• TEKS YANG DIBERIKAN:
◆ ◆ ◆

Oleh karena itu, kata Ibn al-Arabi dalam tafsirnya "Ahkamul Qur'an":  Sungguh telah keliru besar sebahagian ulama terdahulu yang mempergunakan "hisab",  yaitu dengan memperkirakan fase-fase bulan, kemudian berkesimpulan bahwa kalau tidak keliru nabi memaksudkan hal itu dalam salah satu sabdanya: 
فإن غم عليكم فاقدروا له 
Artinya: "Jika terselubung atas (hilal) maka perkirakanlah (hisab)".
Padahal menurut ulama-ulama penggiat hadits-hadits nabi sendiri, bahwa hadits itu dimaksudkan adalah "fa aqdiru" ya'ni "fa akmilu al-miqdar", yaitu (genapkanlah hitungang), hal ini didukung oleh hadits yang lebih rinci: 
Artinya: "Maka jika terselubung (tidak nampak hilal) olehmu, maka sempurnakanlah puasa itu 30 hari kemudian kamu shalat idul fitri" (HR: Bukhari dan Muslim).
Lalu, ditambahkan oleh Ibn al-Arabi: Bahwa telah keliru pula sebahagian teman-teman kita yang mempergunakan "hisab" itu haya dengan alasan keterpaksaan, padahal itu tidak semestinya....

Teori Hisab Dalam Fiqhi Puasa
Sekali lagi, asli dari melaksanakan ibadah puasa adalah melihat hilal, seperti dalam hadits nabi SAW: (Berpuasalah demi melihat hilal dan akhirilah demi melihatnya, lalu jika terselubung atasmu maka genapkanlah hitungan), pada riwayat lain nabi bersabda: (Jika terselubung atasmu (hilal) maka jadikanlah 30 hari).

◆ ◆ ◆

• BAHAN:
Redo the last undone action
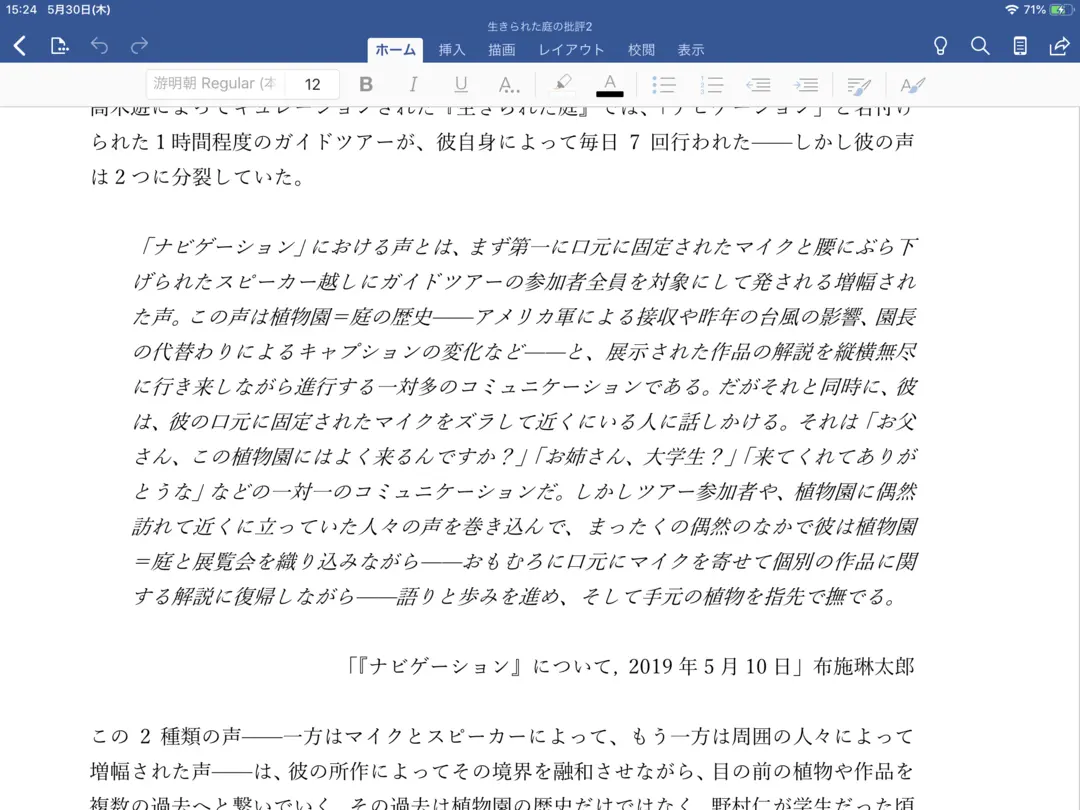The image size is (1080, 810). [139, 46]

◆ ◆ ◆

• PERINTAH 1: Dalam teks tentang hisab dan puasa, Ibn al-Arabi menyampaikan pendapatnya di dalam tafsir apa?
• PERINTAH 2: Tolong lanjutkan teks tentang hisab dalam fiqih puasa, mulai setelah kalimat terakhirnya.

• HASIL 1: Dalam tafsirnya, "Ahkamul Qur'an".

• HASIL 2:
Selanjutnya, adalah Mothraf bin Abdullah bin as-Syakhir, seorang tokoh tabi’in, dan Ibn Quthaibah, seorang pakar Bahsa Arab, keduanya berpendapat bahwa: Hisab bisa juga dipergunakan apabila hilal terselubung oleh sesuatu, yaitu dengan memperkirakan fase-fase bulan dan menerapkannya dalam menentukan puasa Ramadhan, dengan dalil sabda rasulullah SAW: (Jika terselubung atasmu (hilal) maka “perkirakanlah baginya” (keberadaannya), yaitu menjadikan acuan masuknya bulan Ramadhan dengan hasil hitungan fase-fase bulan tersebut. Dan perkirakanlah sempurnanya bulan dengan perhitungan itu, bukan hisab mutlak. 

Kata jumhur (mayoritas) ulama: Maksud dari pada “fa aqdiru lahu” (perkirakanlah baginya), yaitu cukuplanlah hitungannya, sebagaimana telah ditafsirkan oleh hadits Abu Hurairah ra, nabi bersabda: (Maka sempurnakanlah hitungan 30 hari). (Lihat: Al-Qurthubi, al-Jami’ li Ahkamil Qur’an, Daarul Fikr, Halaman: 274).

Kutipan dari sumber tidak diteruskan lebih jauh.